Consider what the rest of the Saudi healthcare reform agenda actually requires an organisation to do with data. The NPHIES intelligence opportunity requires interrogating patient-level diagnosis, procedure, and prescribing records across millions of transactions. AI deployment in clinical settings requires training and running models on patient data. Fraud detection requires pattern analysis across the full claims universe. Population health management requires risk-stratifying individual patients by their complete medical history. Every one of these capabilities, which the reform environment now treats as essential, is an act of processing the single most protected category of personal data under Saudi law. And the law governing that processing has been fully enforced, with criminal penalties, since September 2024.
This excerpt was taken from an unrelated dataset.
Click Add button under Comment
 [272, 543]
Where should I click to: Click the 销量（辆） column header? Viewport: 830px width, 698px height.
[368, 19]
The Personal Data Protection Law was enacted by Royal Decree M/19 in 2021, amended in 2023, and came into full force on 14 September 2024 after a one-year grace period. It is overseen by the Saudi Data and Artificial Intelligence Authority. It applies to every organisation processing the personal data of individuals in Saudi Arabia, public or private, domestic or foreign. Health data sits in its most protected tier: sensitive personal data, where unlawful disclosure can carry imprisonment of up to two years and fines up to SAR 3 million, with general violations attracting fines up to SAR 5 million, doubled for repeat offences. SDAIA is not waiting. Its enforcement committees issued 48 decisions confirming PDPL violations across 2025 and 2026.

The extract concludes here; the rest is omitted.